Newly opened QMO, Wan Chai - Quemo renamed and with a new fusion focus

Food at this Ship Street refugee from high rents is best described as Mediterranean in style, and while some dishes need adjusting, others were flavourful and hit the spot

PUBLISHED : Thursday, 19 May, 2016, 12:05pm
UPDATED : Thursday, 19 May, 2016, 12:05pm

When it was in the QRE Building in Wan Chai, Quemo was a fun, bright and lively Spanish spot, where friendly waiters would show how the paella was cooked correctly if no rice fell out when they tilted the pan vertically.

But a steep rise in rent forced the restaurant to move. It found a new location on Ship Street and a new name – QMO – which stands for “Quriosity Meets Obsession”. Here the space is small and narrow, with tables very close to each other. There’s an open kitchen in the back.

The restaurant is in soft-opening phase and some tweaks need to be made to menu items. When we visited we were treated to a 25 per cent discount.

We had a rough start with the hamachi ceviche with mango and aji, or spicy sauce (HK$98), which was too acidic. There was hardly any spiciness, but the slices of mango added a pleasant, sweet touch.

We had no complaint about the flavour of the next appetiser – crispy pork with organic egg and sobrasada, a raw cured sausage (HK$128). The ingredients were served in a bowl and we were instructed to break the soft egg and mix it with the chunks of crisp-skinned pork and sausage. The combination was soft, crunchy, meaty and slightly spicy.

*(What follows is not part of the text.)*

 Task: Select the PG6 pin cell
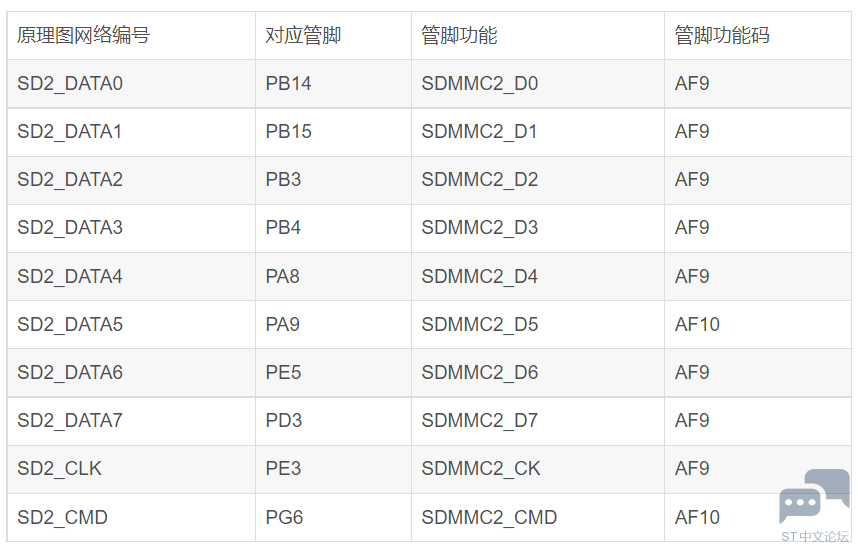[x=333, y=517]
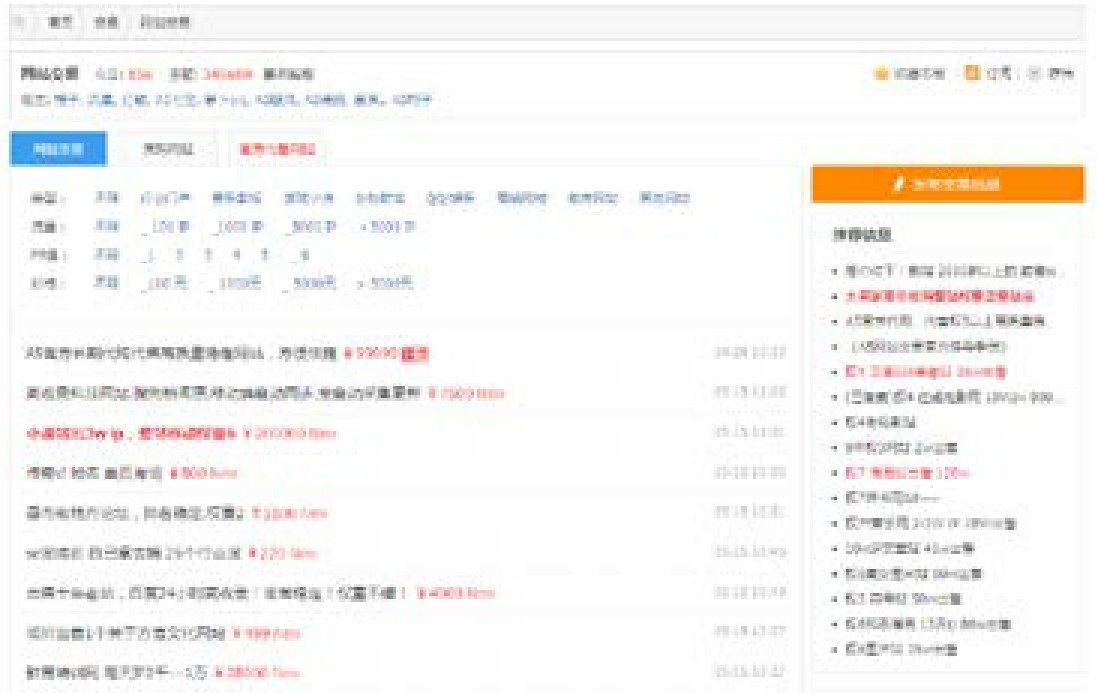Open the red-text tab next to the tabs
This screenshot has height=693, width=1097.
point(276,150)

However, it seemed expensive for the portion size.

For mains we were disappointed with the hake supreme (HK$168), which came teetering like a see-saw, balanced on a strip of mashed potato and spring onion. The fish was bland and slightly overcooked; to add flavour, we resorted to using the pesto sauce that decorated the edge of the plate.

Our second main, beef cheek with tempranillo and celery root (HK$228), was much better. The slices of beef were tender and had absorbed the flavours of the red wine sauce. It came with a celery root purée, fresh Chinese peas and dehydrated carrot strips that added a crunchy texture.

Dessert was a partial success – the egg waffle (HK$88) filled with peanut butter had lost its crunchiness, but we liked the scoop of refreshing passion fruit sorbet.